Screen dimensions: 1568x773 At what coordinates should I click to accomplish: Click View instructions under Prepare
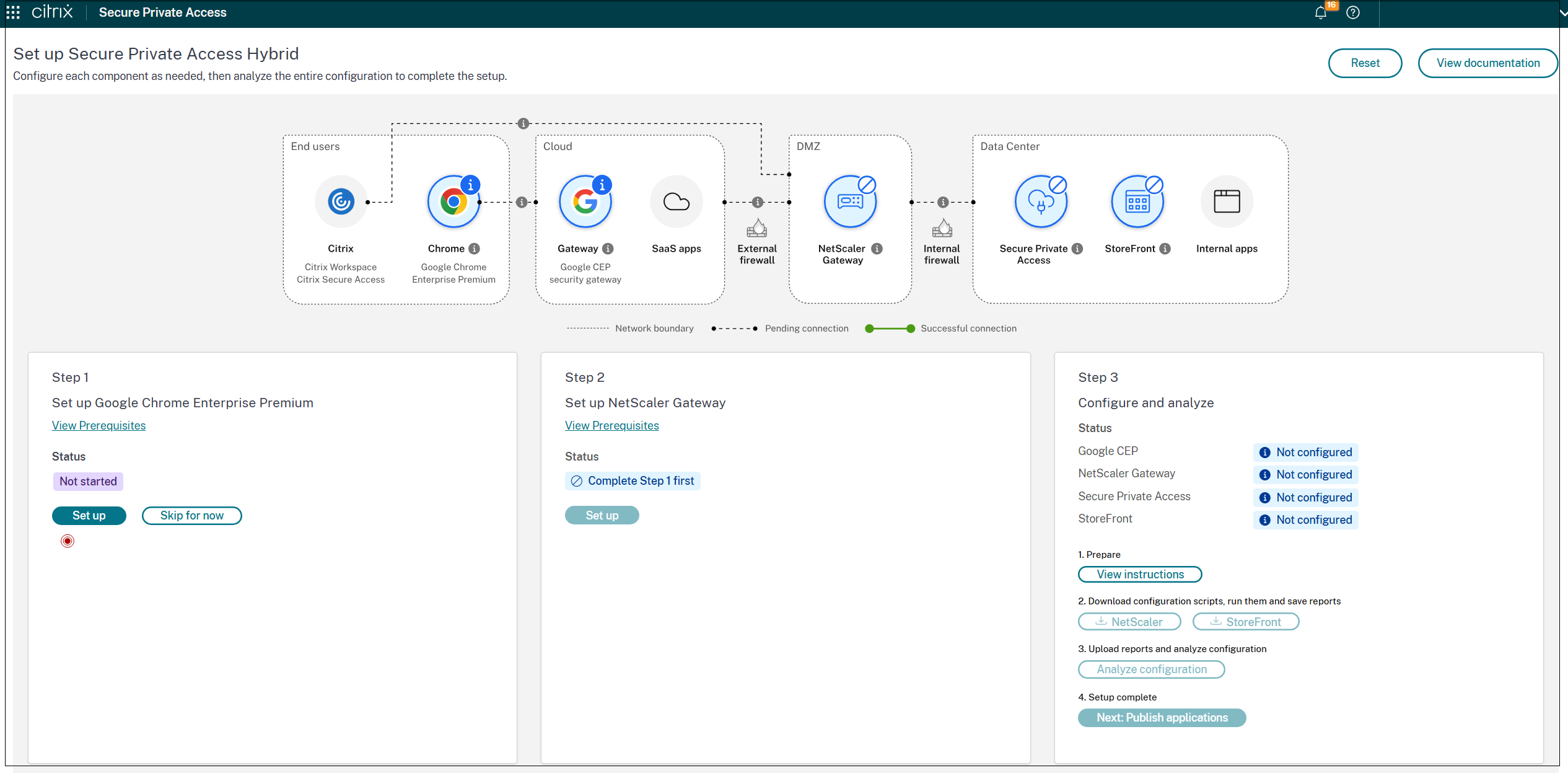[x=1140, y=575]
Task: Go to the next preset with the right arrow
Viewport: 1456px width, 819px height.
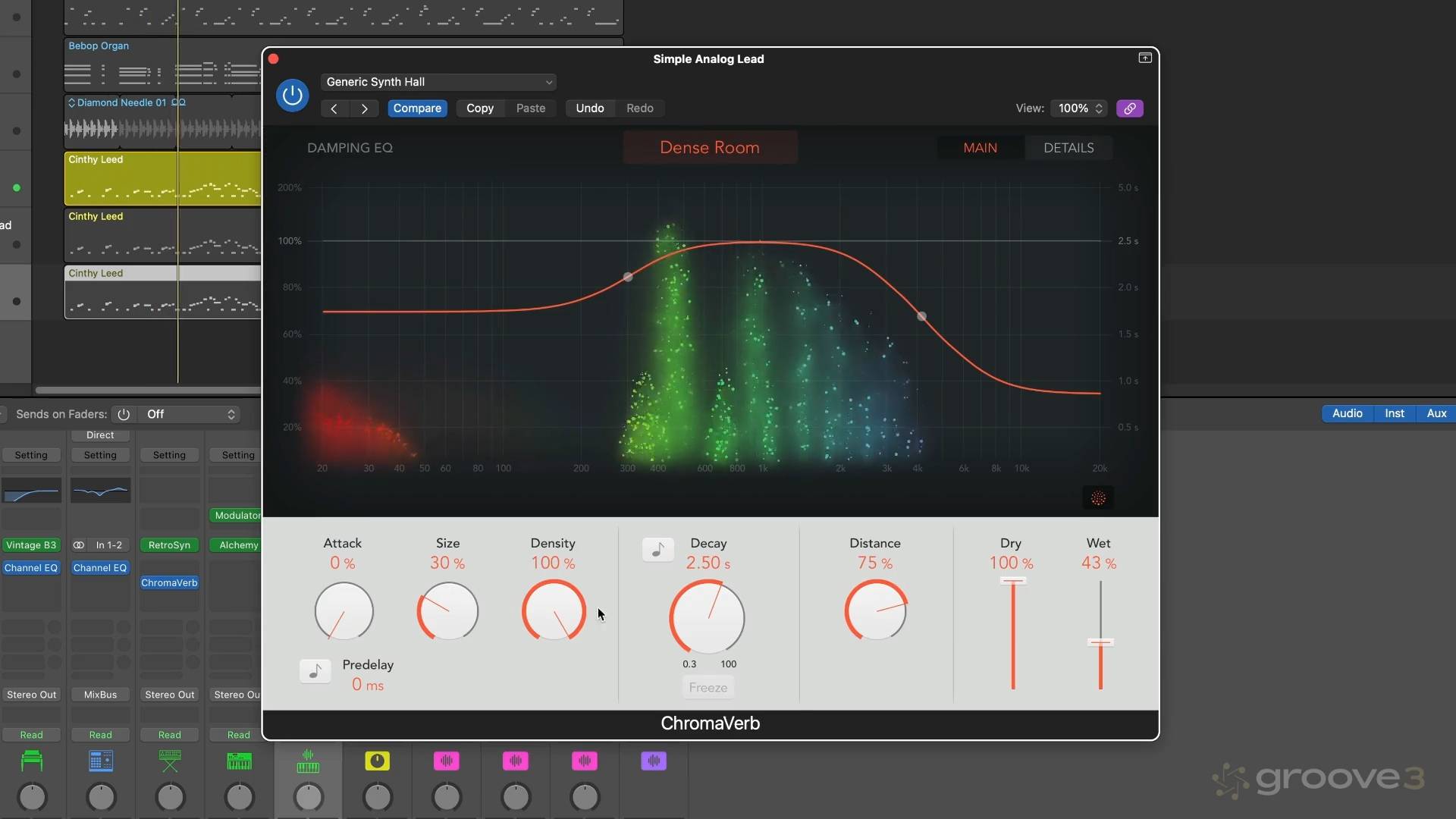Action: (x=365, y=108)
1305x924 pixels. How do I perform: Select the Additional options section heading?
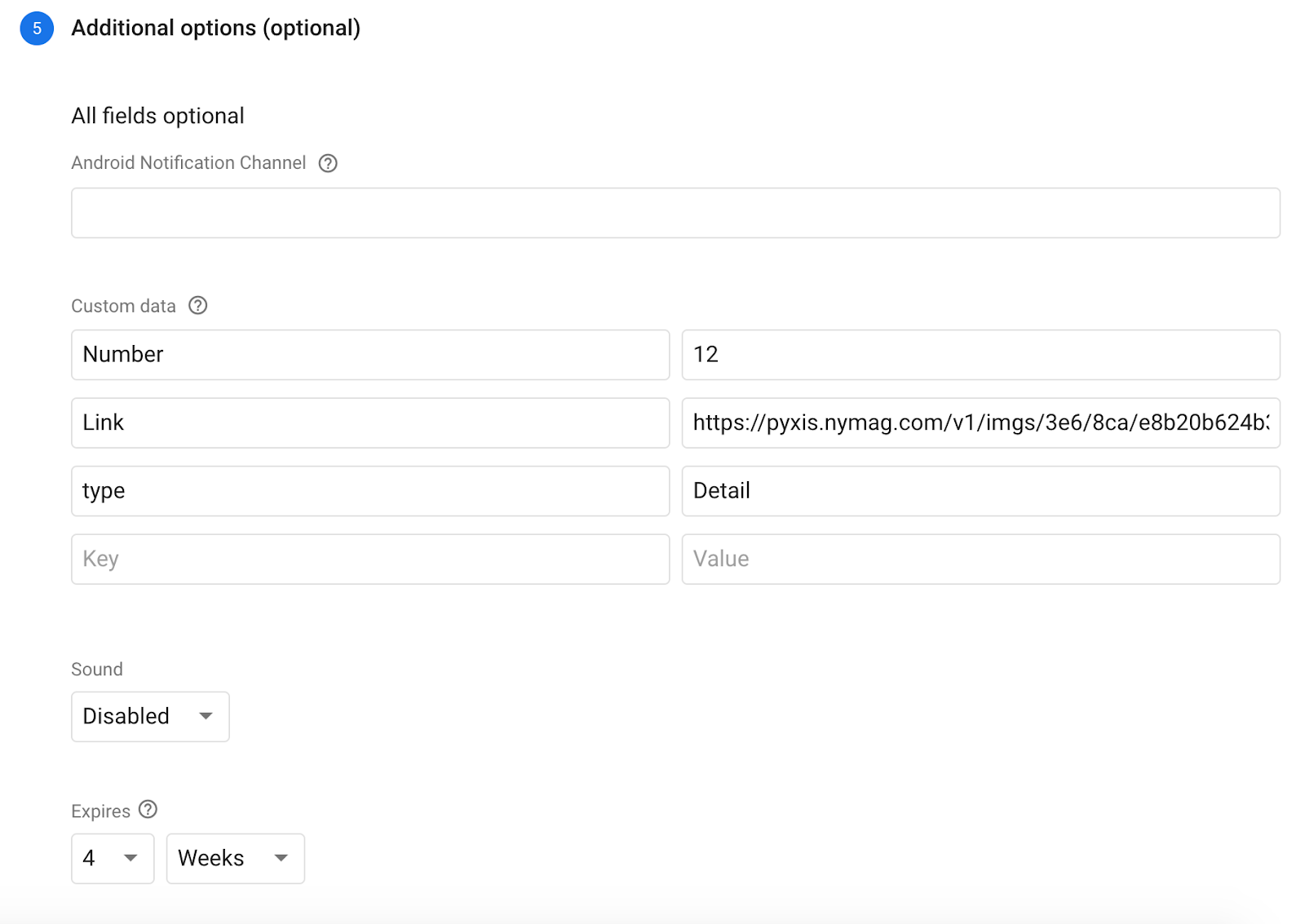215,27
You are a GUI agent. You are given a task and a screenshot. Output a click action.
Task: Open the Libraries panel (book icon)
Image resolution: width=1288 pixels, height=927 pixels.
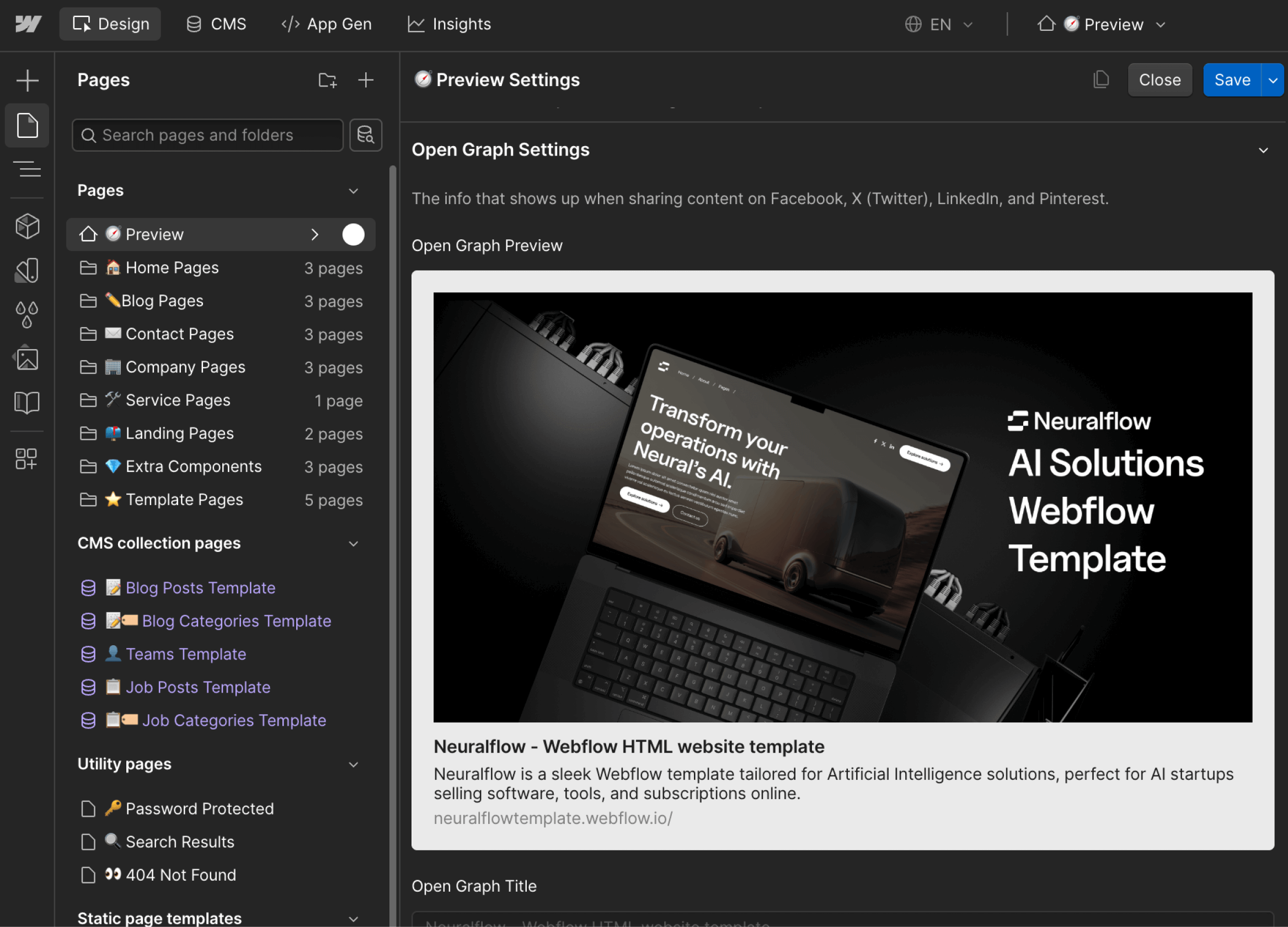click(26, 403)
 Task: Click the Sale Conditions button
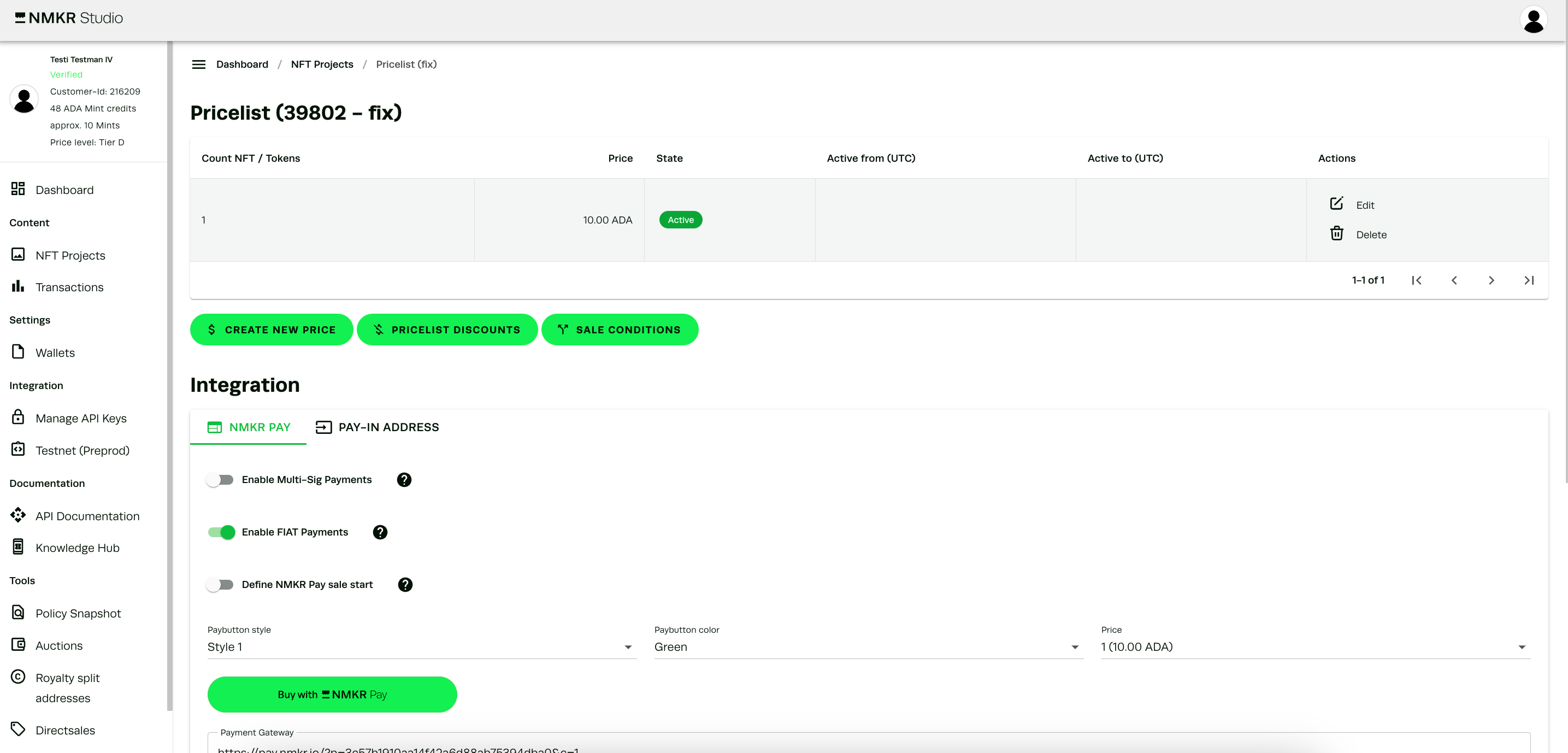pyautogui.click(x=620, y=330)
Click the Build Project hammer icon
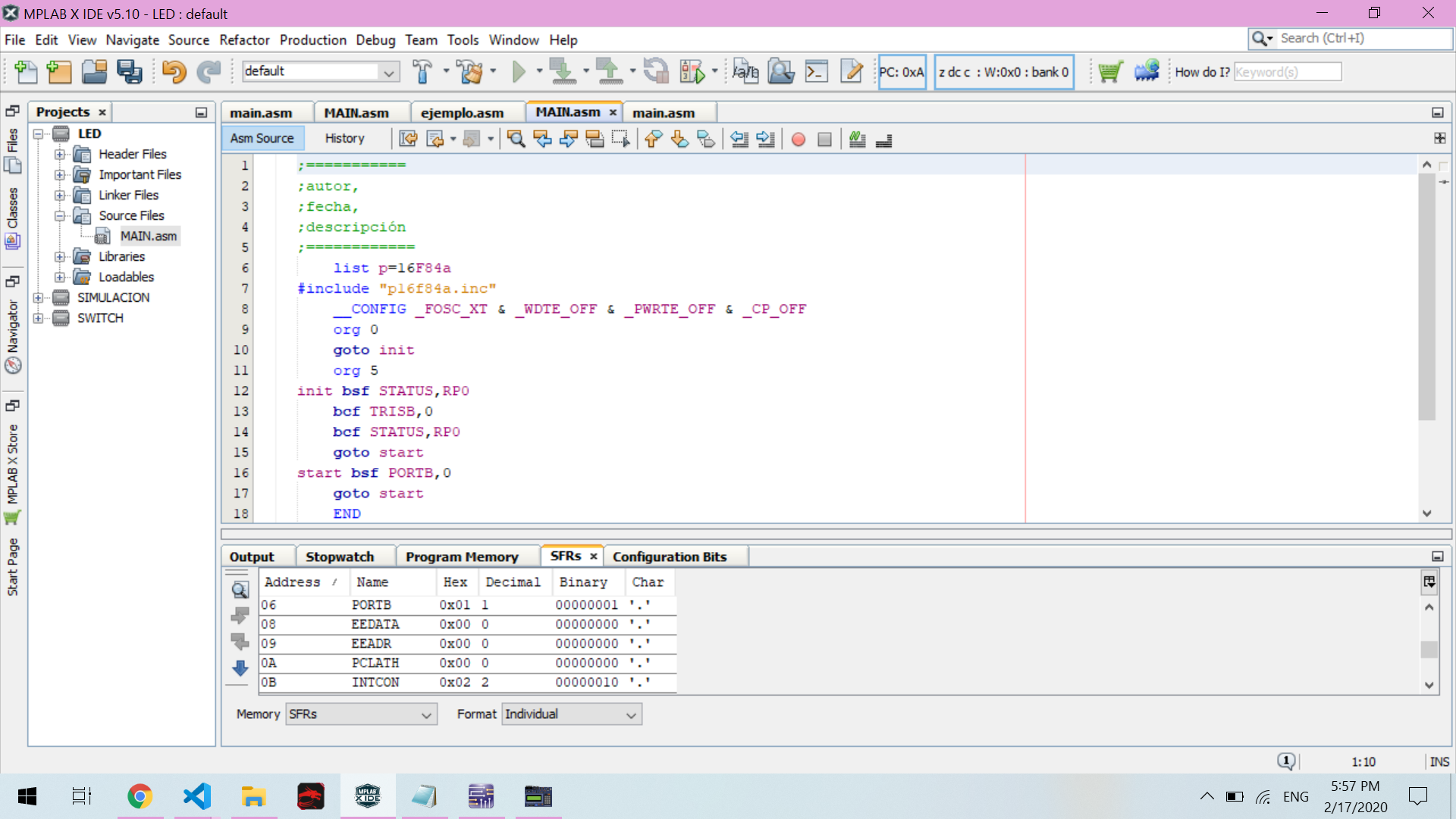The width and height of the screenshot is (1456, 819). tap(422, 72)
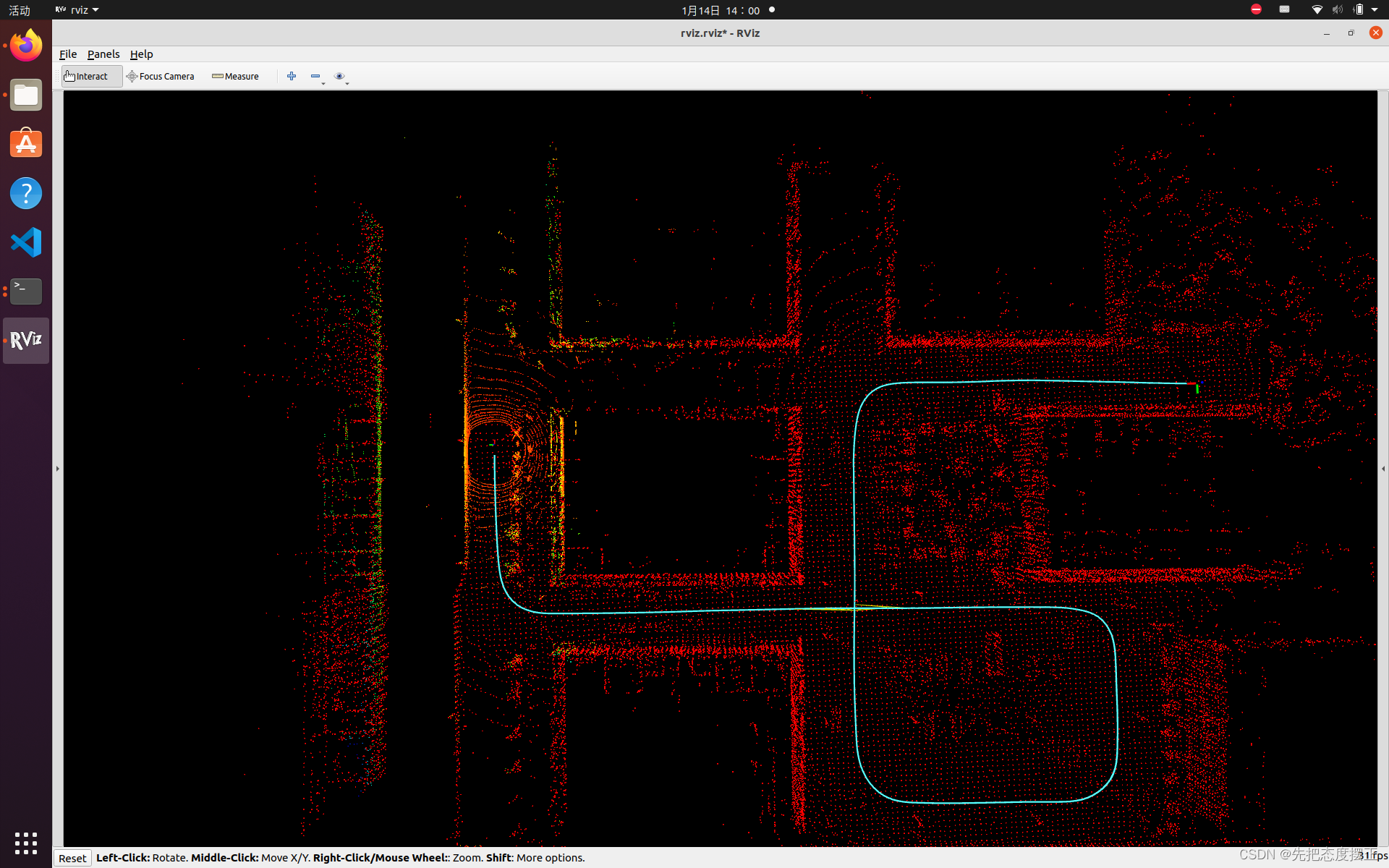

*Task details*:
Everything from the line with "Task: Open the Libraries panel (book icon)" through the end of the records above, both ends included, is to be reproduced exactly, and nothing outside that span; the pictures are to be dropped.

*The completed task*:
Task: Open the Libraries panel (book icon)
Image resolution: width=1288 pixels, height=927 pixels.
click(26, 403)
 Task: Click the Sale Conditions button
pyautogui.click(x=620, y=330)
Click the Build Project hammer icon
The width and height of the screenshot is (1456, 819). tap(422, 72)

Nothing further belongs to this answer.